Nowy pociąg spalinowy Pesa w barwach Kolei Dolnośląskich / Fot. Mat. Pesa Bydgoszcz
Na Dolnym Śląsku trwa kolejowa rewolucja. Marszałkowskie Koleje Dolnośląskie podpisały umowę z Pesą. Bydgoska spółka dostarczy kolejne ekodiesle, niezbędne na liniach niezelektryfikowanych.
Wcześniej, dzięki środkom unijnym, dolnośląski przewoźnik pozyskiwał pociągi hybrydowe i elektryczne. Po zakończeniu dostaw nowej partii spalinówek, park taborowy Kolei Dolnośląskich będzie liczył 108 pojazdów.
Zakupione pociągi z bydgoskiej fabryki Pesa to dwuczłonowe pociągi mające 115 miejsc siedzących. Osiągają prędkość do 120 km/h. Zamontowane w nich silniki Rolls-Royce pozwalają na wykorzystanie ekologicznego paliwa o blisko 90 proc. mniejszej emisji CO2.

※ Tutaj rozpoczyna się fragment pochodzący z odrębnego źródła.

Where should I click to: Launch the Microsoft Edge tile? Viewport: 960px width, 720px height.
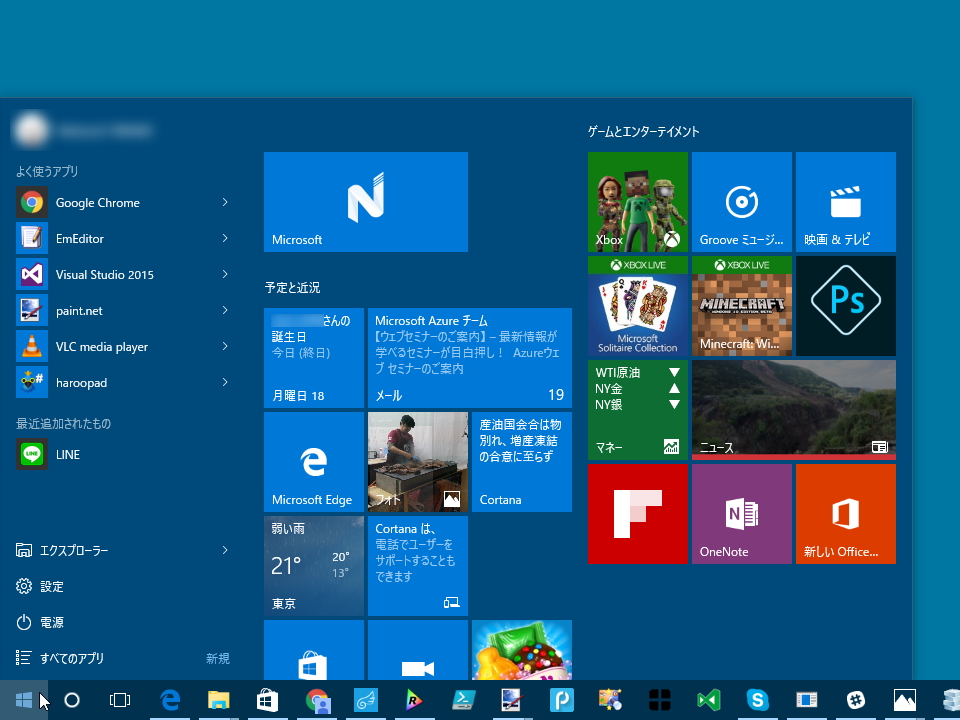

Koszt każdego pojazdu to 29,24 mln zł netto, a pierwsze z nich pojawią się na Dolnym Śląsku najpóźniej w czerwcu 2027 roku. Zawarta umowa przewiduje dostawę 10 sztuk, jednak prawo opcji daje możliwość zakupu kolejnych 20 egzemplarzy. – Do tej pory często dostarczaliśmy pociągi przed czasem, chociażby Elfy, którymi jeżdżą pasażerowie Kolei Dolnośląskich – zauważa Krzysztof Zdziarski, prezes zarządu Pesa Bydgoszcz – Po latach przystępujemy do produkcji pierwszych biało-żółtych pociągów ekodiesel Pesa 231M. Mamy już w tej mierze niemałe doświadczenie, bo Czesi zamówili u nas ponad 100 takich pojazdów – dodaje.

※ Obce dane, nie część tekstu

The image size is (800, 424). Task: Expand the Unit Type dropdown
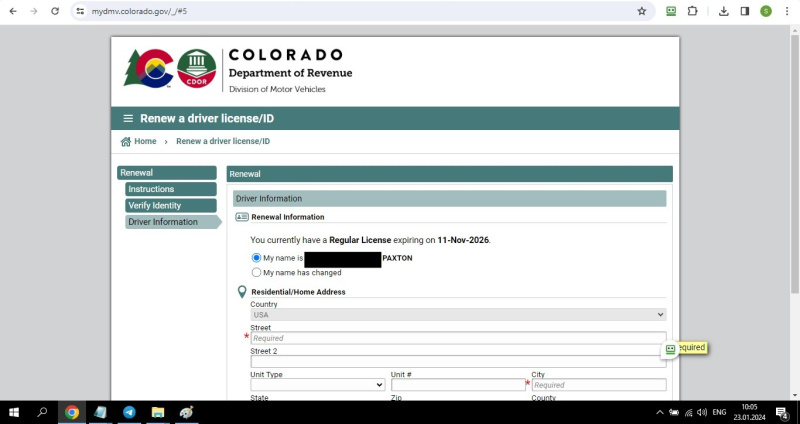(x=317, y=385)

Bydgoskie ekodiesle, które Czesi ochrzcili jako RegioFoxy, jeżdżą m.in. w Kraju Hradeckim w Czechach, tuż za granicą z Polską. Już niebawem obsługiwać będą również trasy Dolnego Śląska. Będą mogły dojechać również za naszą południową granicę, bo pociągi te będą posiadały homologację zarówno na polskie, jak i na czeskie tory. Nowe pociągi dotrą m.in. do Ząbkowic Śląskich, Dzierżoniowa, Bielawy czy Świdnicy. Ale docelowo nowe pojazdy pojawią się wszędzie tam, gdzie na liniach kolejowych nie ma sieci trakcyjnej.